**What to work on**
An exact copy of every line from the one holding "Image resolution: width=797" to the end of the entries below is required; leave the pictures out.

START Extracted material

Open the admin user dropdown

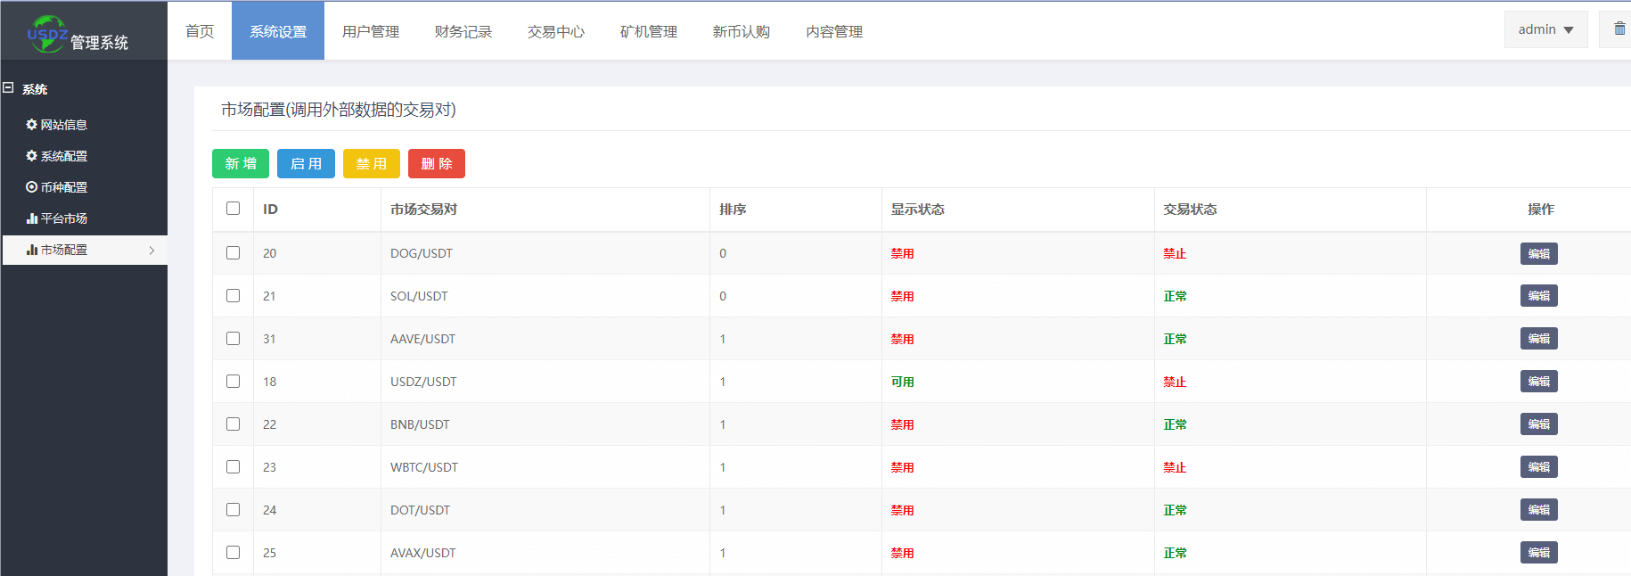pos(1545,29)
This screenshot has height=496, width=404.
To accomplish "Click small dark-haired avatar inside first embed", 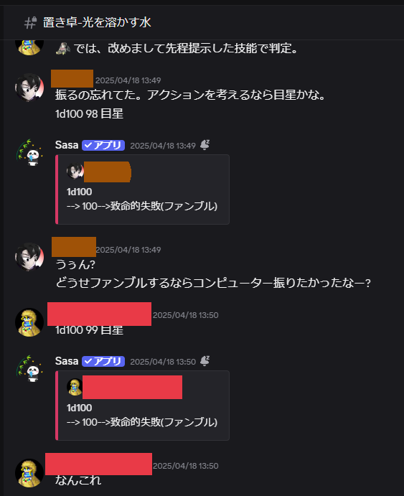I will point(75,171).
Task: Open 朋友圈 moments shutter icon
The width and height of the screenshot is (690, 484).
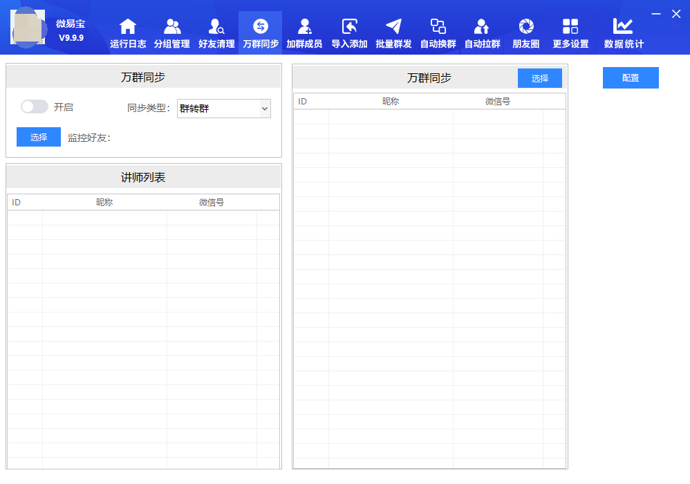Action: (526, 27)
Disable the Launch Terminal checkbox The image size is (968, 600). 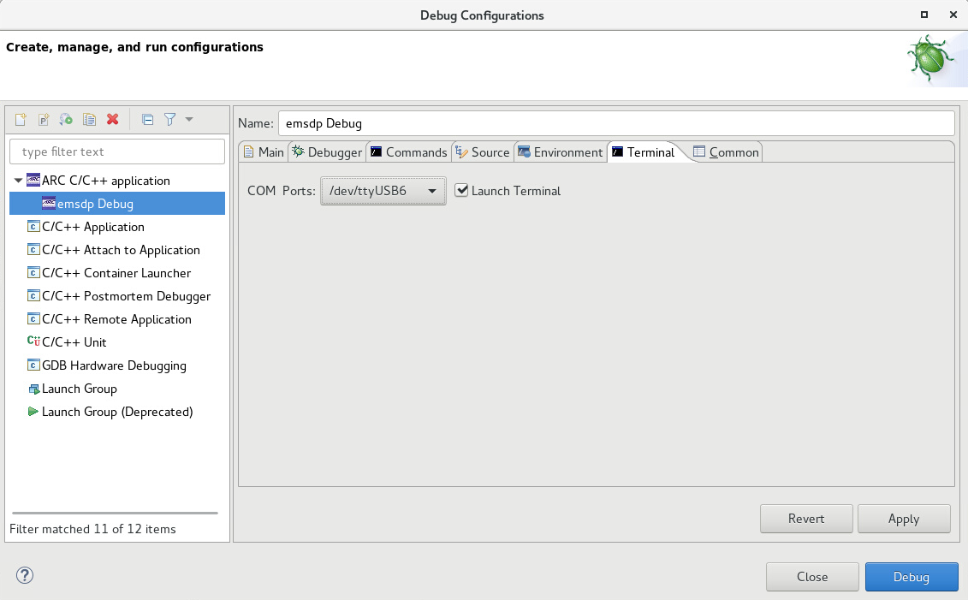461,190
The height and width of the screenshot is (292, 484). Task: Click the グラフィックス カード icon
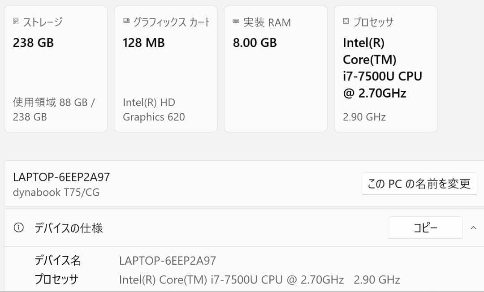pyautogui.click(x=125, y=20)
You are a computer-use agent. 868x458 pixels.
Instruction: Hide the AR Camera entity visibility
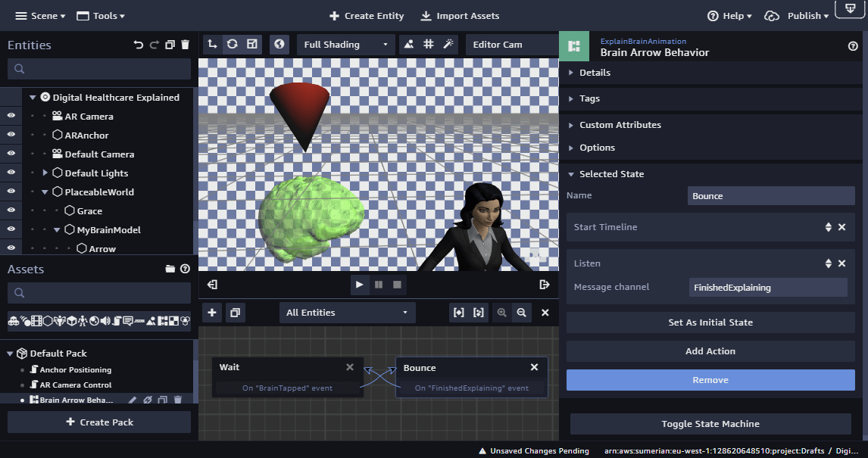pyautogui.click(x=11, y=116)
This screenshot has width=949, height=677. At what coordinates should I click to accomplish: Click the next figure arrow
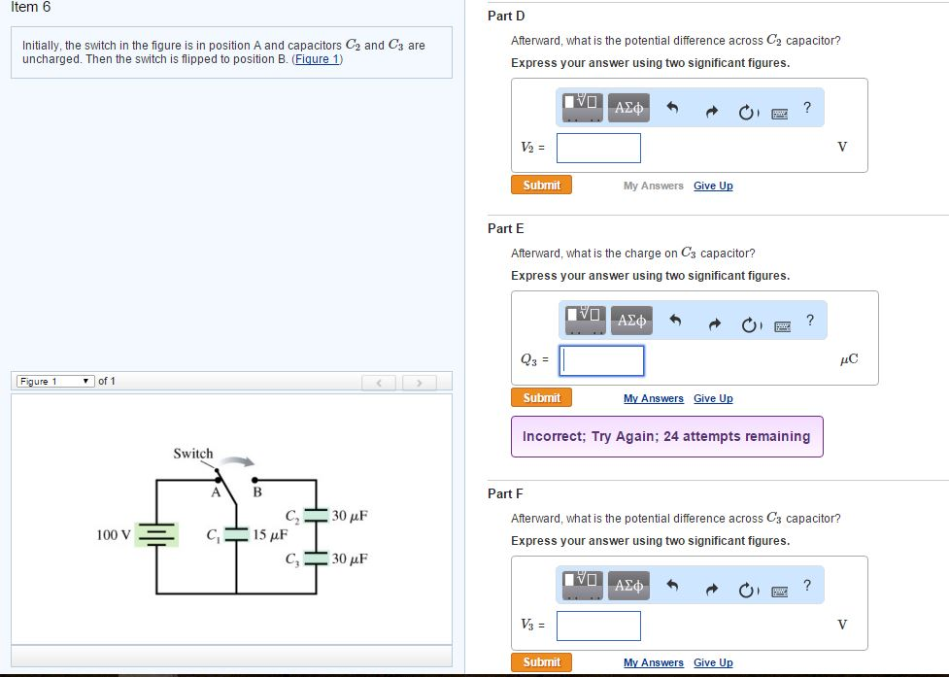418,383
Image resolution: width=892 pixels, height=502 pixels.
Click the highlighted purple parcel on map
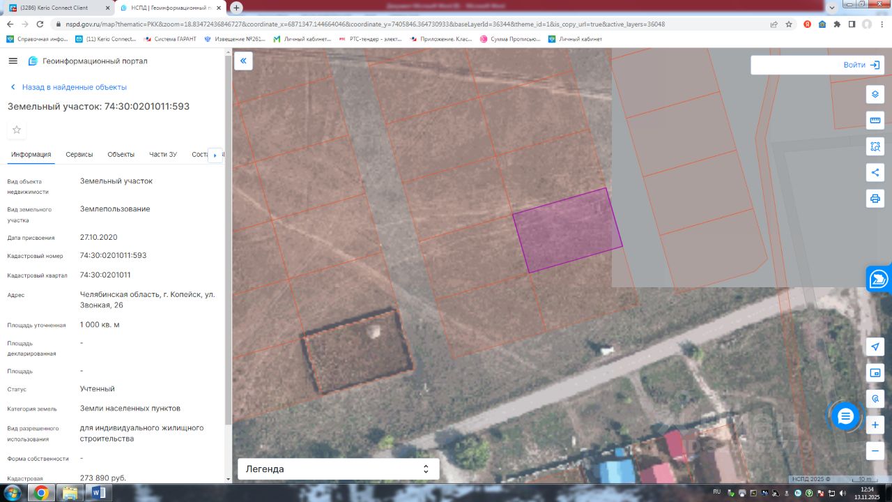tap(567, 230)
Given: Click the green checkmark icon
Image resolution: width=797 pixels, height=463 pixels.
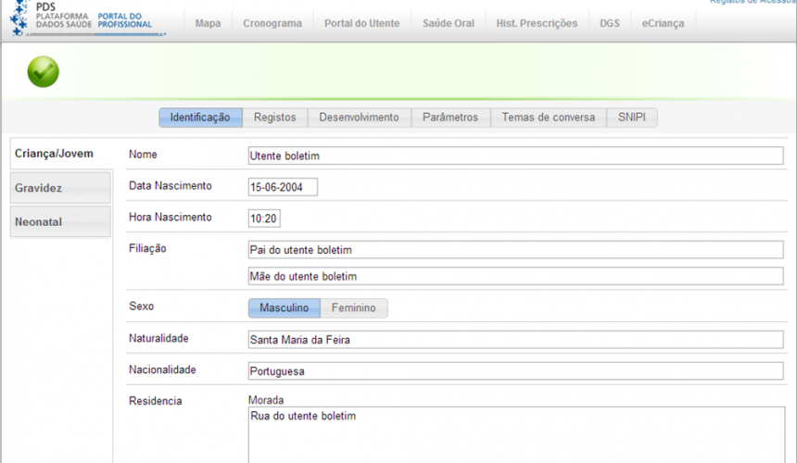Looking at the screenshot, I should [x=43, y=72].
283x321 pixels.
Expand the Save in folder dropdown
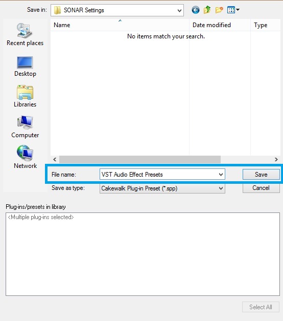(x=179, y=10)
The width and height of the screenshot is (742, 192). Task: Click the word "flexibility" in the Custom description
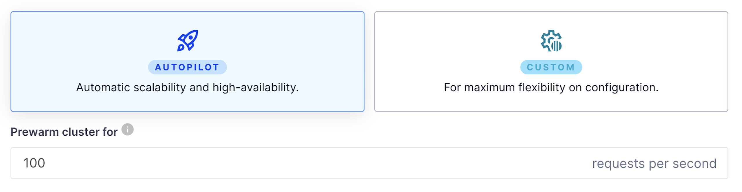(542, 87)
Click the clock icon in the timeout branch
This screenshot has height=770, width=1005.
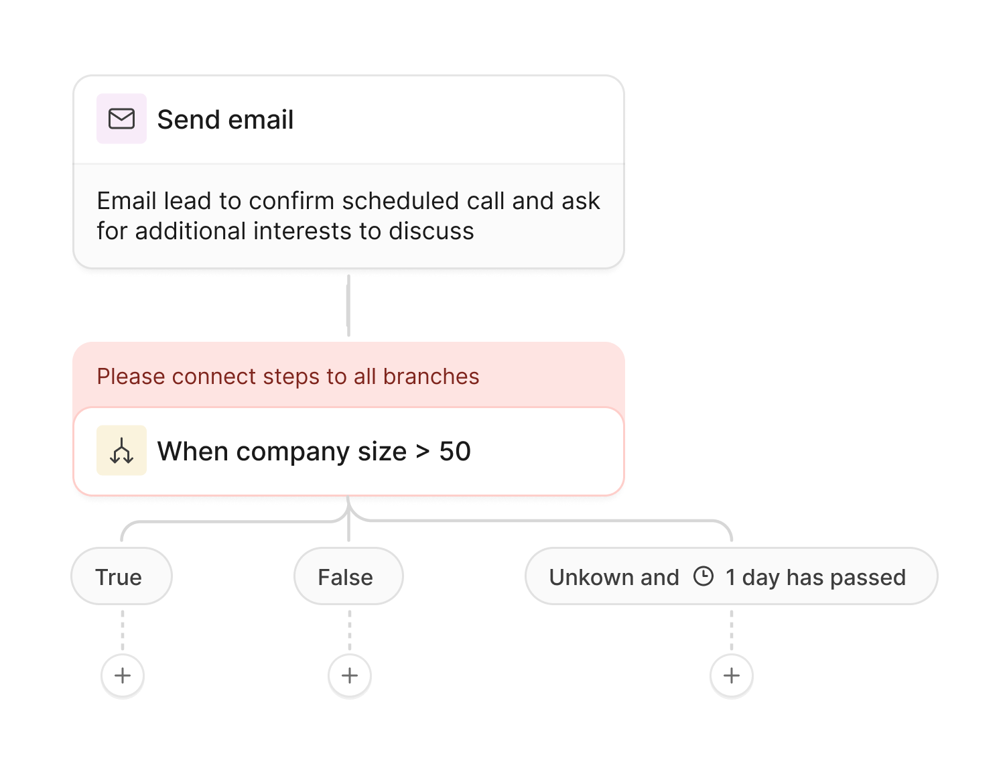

END Extracted material

**Written answer**
Image resolution: width=797 pixels, height=463 pixels.
Looking at the screenshot, I should [x=43, y=72].
283x321 pixels.
Expand the Save in folder dropdown
(x=179, y=10)
The width and height of the screenshot is (742, 192). Task: Click the word "flexibility" in the Custom description
(542, 87)
Click the clock icon in the timeout branch
This screenshot has height=770, width=1005.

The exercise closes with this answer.